Vaccine shortage not affecting Europe supply
January 28, 2009
Despite both an infant vaccine shortage and new reported cases of Hib bacteria infection stateside, military medical officials in Europe said this week that they continue to have adequate supplies of the vaccine to immunize the community’s babies against potentially fatal illness.
No infections from Hib, or Haemophilus influenza type B, have been reported in European military medical communities since a 2007 recall left vaccine stocks in short supply, according to medical authorities.
Full vaccine production by the drug company Merck is not expected to resume until this summer, leaving just one other company to produce the Hib medicine.
Before the recall, Hib infection — which can cause meningitis, pneumonia and death — had been drastically reduced since the vaccine’s introduction about 20 years ago.
The national Centers for Disease Control and Prevention is advising providers to withhold an Hib booster shot at the one-year mark to ensure that all babies get Hib inoculations at the 2-, 4- and 6-month stages after the December 2007 recall.
The Star Tribune newspaper reported last week that five Minnesota children had Hib infections in 2008, and one of them died, the highest number of Hib infections there in nearly 20 years.
The Minnesota cases underscore the importance of every baby getting the 2-, 4- and 6-month shots, according to the CDC.

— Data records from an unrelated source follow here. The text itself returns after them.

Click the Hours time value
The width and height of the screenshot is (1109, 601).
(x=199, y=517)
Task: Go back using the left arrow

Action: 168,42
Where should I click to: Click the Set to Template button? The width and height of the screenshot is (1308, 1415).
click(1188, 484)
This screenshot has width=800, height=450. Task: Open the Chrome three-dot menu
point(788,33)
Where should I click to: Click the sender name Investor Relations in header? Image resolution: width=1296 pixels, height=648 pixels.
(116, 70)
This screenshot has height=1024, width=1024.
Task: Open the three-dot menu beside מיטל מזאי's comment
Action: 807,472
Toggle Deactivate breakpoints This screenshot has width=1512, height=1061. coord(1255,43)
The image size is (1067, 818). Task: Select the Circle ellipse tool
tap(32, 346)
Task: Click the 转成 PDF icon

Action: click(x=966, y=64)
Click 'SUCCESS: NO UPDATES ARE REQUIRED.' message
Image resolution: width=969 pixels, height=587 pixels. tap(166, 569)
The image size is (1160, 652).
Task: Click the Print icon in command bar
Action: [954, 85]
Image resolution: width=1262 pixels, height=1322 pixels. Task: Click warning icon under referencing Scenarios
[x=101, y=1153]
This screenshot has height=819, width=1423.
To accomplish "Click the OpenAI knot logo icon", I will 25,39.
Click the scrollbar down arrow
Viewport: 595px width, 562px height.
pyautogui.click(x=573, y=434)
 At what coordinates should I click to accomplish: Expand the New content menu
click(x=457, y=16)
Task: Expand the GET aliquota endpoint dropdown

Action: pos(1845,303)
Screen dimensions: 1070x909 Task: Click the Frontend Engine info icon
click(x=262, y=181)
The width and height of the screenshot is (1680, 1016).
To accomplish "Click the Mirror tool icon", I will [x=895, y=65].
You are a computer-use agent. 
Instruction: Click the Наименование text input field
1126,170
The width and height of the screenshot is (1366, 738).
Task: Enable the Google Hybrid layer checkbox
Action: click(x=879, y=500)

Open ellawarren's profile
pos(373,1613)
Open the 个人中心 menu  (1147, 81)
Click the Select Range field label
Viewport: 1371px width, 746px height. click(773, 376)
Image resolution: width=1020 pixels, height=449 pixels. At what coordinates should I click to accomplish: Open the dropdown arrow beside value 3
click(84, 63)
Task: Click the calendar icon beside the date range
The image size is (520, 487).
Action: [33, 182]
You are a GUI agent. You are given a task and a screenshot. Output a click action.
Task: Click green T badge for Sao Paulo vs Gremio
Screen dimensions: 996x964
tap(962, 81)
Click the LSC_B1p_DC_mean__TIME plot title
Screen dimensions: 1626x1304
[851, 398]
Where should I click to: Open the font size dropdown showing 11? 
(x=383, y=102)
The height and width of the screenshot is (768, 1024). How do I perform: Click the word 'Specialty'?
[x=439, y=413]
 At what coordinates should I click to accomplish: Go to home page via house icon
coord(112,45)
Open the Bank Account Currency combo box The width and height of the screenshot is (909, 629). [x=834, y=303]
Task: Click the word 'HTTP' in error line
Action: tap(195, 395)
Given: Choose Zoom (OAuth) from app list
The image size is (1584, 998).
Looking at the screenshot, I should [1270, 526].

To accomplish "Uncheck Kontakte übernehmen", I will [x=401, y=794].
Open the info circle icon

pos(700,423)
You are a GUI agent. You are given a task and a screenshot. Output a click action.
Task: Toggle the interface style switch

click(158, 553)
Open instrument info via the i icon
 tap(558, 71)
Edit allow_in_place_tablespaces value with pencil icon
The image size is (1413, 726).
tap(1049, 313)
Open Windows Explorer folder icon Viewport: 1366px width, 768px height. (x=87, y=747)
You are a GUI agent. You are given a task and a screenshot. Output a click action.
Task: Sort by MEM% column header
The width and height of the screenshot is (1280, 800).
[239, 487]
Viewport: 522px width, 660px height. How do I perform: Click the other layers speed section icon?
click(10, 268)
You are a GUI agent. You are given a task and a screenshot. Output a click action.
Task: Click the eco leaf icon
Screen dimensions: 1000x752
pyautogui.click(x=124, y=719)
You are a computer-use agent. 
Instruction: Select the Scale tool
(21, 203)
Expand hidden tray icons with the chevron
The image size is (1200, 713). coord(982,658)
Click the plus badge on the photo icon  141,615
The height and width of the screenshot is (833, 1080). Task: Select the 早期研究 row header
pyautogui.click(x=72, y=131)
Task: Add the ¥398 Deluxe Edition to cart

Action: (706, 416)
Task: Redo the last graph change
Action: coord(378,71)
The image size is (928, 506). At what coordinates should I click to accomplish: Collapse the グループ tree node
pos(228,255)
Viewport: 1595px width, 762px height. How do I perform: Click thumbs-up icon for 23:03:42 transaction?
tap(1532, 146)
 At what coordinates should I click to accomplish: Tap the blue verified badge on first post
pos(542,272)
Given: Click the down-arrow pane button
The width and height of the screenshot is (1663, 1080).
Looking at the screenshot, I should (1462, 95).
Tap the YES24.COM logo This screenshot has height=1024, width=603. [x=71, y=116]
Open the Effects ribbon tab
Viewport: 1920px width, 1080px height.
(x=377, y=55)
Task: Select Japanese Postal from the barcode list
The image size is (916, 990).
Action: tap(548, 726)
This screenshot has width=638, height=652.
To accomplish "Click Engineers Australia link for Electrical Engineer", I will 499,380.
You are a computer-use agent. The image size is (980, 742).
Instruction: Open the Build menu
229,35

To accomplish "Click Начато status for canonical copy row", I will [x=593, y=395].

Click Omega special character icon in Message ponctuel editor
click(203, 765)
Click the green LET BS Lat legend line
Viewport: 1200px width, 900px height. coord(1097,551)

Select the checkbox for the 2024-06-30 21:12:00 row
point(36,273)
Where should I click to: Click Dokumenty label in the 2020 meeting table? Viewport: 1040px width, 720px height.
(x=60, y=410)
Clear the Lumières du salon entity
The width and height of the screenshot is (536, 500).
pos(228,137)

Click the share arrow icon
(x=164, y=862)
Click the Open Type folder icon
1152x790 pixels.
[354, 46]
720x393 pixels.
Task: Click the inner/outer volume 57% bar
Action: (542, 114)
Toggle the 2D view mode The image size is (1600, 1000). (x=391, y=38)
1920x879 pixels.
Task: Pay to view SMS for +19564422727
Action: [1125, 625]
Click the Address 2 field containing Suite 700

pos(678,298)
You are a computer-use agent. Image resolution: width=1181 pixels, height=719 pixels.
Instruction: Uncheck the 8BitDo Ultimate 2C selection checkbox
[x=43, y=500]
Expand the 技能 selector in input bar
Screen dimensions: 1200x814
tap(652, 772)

"This is a terrible reminder to us that we can’t let our guard down," Dr. Anne Schuchat, director of the CDC’s National Center for Immunization and Respiratory Diseases, said in a statement. "Bacteria and viruses are still out there, and if there is an opportunity, serious disease can come back."
Military medical officials in Europe reiterated this week that they were following the CDC guidelines and only administering the first three Hib shots.
While the vaccine shortage could be contributing to the Minnesota Hib cases, the children involved were either unimmunized or partially immunized, according to Dr. Joseph Bocchini, an American Academy of Pediatrics member and chairman of pediatrics at Louisiana State University’s Health Sciences Center.
There is concern among pediatricians that the longer children go without that booster dose at the one-year mark, the more susceptible they might become to Hib or carry the bacteria and potentially pass it on to others, even if it doesn’t make them sick, Bocchini said.
While vaccine shortages do occur from time to time, Bocchini said the Hib vaccine shortage at this point is "not a great concern."
"The important message is that to minimize any potential risk for their children, the key thing is to keep the child up to date with immunizations as much as possible," he said.